Jérôme Toucheboeuf. Le groupe a racheté l’entreprise grenobloise ProbaYes il y a deux ans, une start-up fondée en 2003 par des universitaires en robotique et IA. Cette opération lui avait permis de se doter d’un centre de recherche en Intelligence Artificielle pour répondre aux besoins internes de transformation et d’optimisation, mais aussi aux besoins de personnalisation et de développement de nouveaux services pour ses clients. C’est une filiale à 100 % de MediaPost Holding. On a lancé des POC depuis sur la détection des fraudes, l’optimisation des flux logistiques de colis… On a par exemple en projet un véhicule de La Poste appelé « Geoptis », qui serait capable de proposer un état détaillé du réseau routier et de ses équipements afin d’assurer la maintenance de la voirie par exemple, ou encore d’obtenir une recommandation sur les travaux à réaliser en tenant compte d’un budget, ou encore d’assurer aux administrés les meilleures conditions de circulation… On peut aussi voir quels véhicules circulent dans la ville et anticiper sur le degré de pollution en temps réel ou à venir… Aucun système, ni ville est capable de faire cela aujourd’hui… Plein de choses très innovantes autour de ces sujets. Mais on peut aussi imaginer un service pour aider les citoyens à remplir leur feuille d’impôts… quand demain, tout passera par le digital… On travaille aussi sur les chatbots pour simplifier la relation client…

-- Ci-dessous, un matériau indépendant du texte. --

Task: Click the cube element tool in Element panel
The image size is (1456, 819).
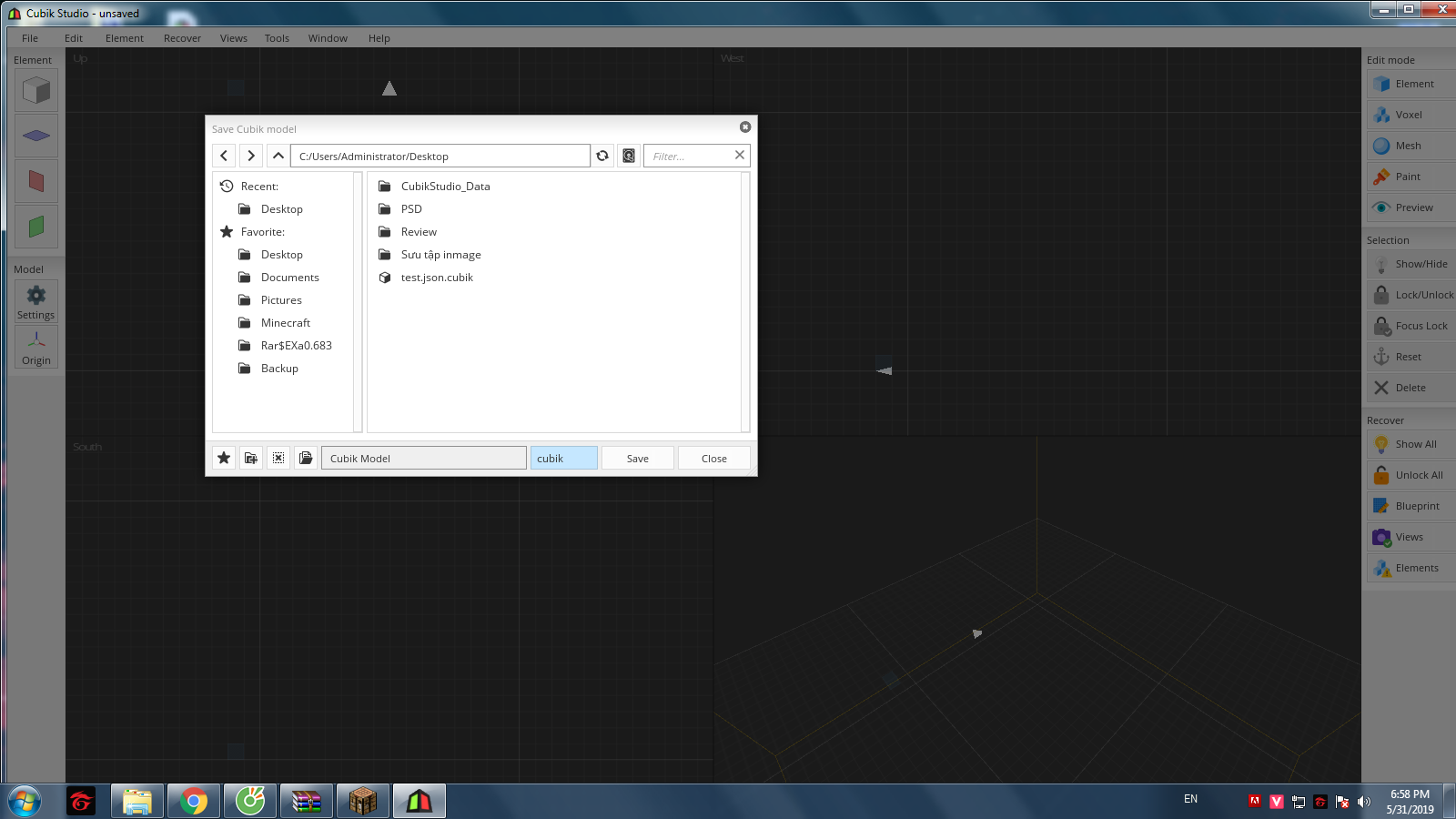Action: point(36,91)
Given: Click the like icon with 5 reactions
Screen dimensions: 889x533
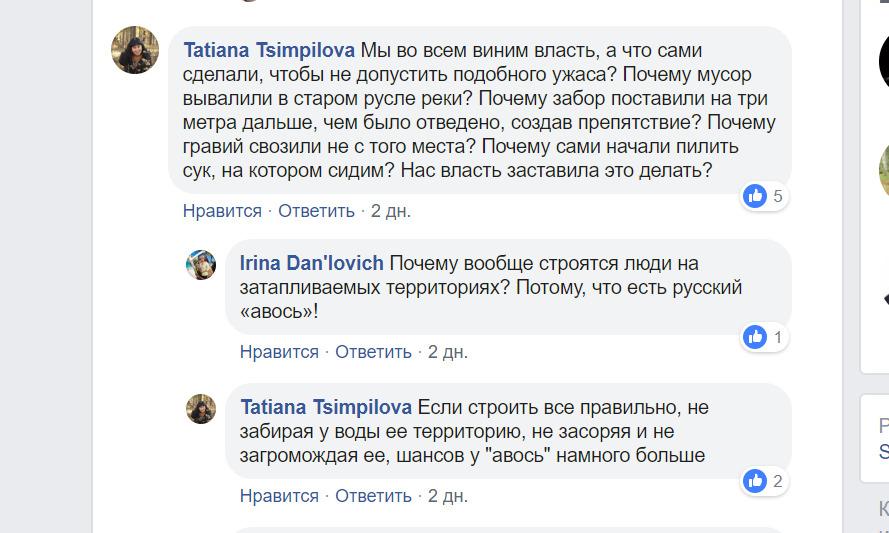Looking at the screenshot, I should (x=755, y=196).
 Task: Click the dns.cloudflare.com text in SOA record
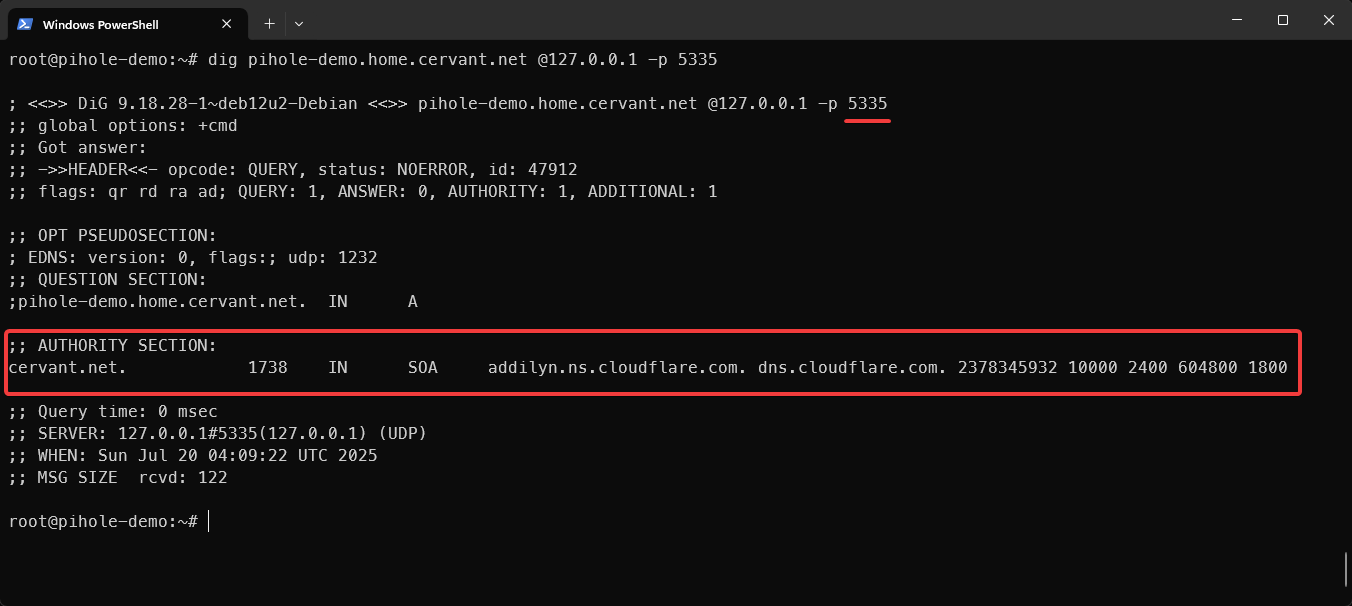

Que diriez-vous de vos relations avec les start-up ?
Jérôme Toucheboeuf. Les relations sont complexes. On n’a pas le même timing, le même rythme, les mêmes besoins… Ce n’est pas toujours facile de croiser les objectifs. Pour autant, on n’a pas encore modélisé ces relations, tout dépend aussi de la personnalité des créateurs… Il faut que les deux parties avancent de concert, il faut une forme d’empathie vis-à-vis de l’autre et il faut surtout une envie de le faire en commun. Il n’y a donc pas une religion, ni de certitude. La question est juste d’avancer par la dynamique et se mettre comme objectif de faire du business ensemble.
* Au total, La Poste cumule 6,5 millions de mètres carrés d’infrastructure (lieux de stockage, agences, bureaux de poste) et plus de 13 milliards d’objets transportés par an.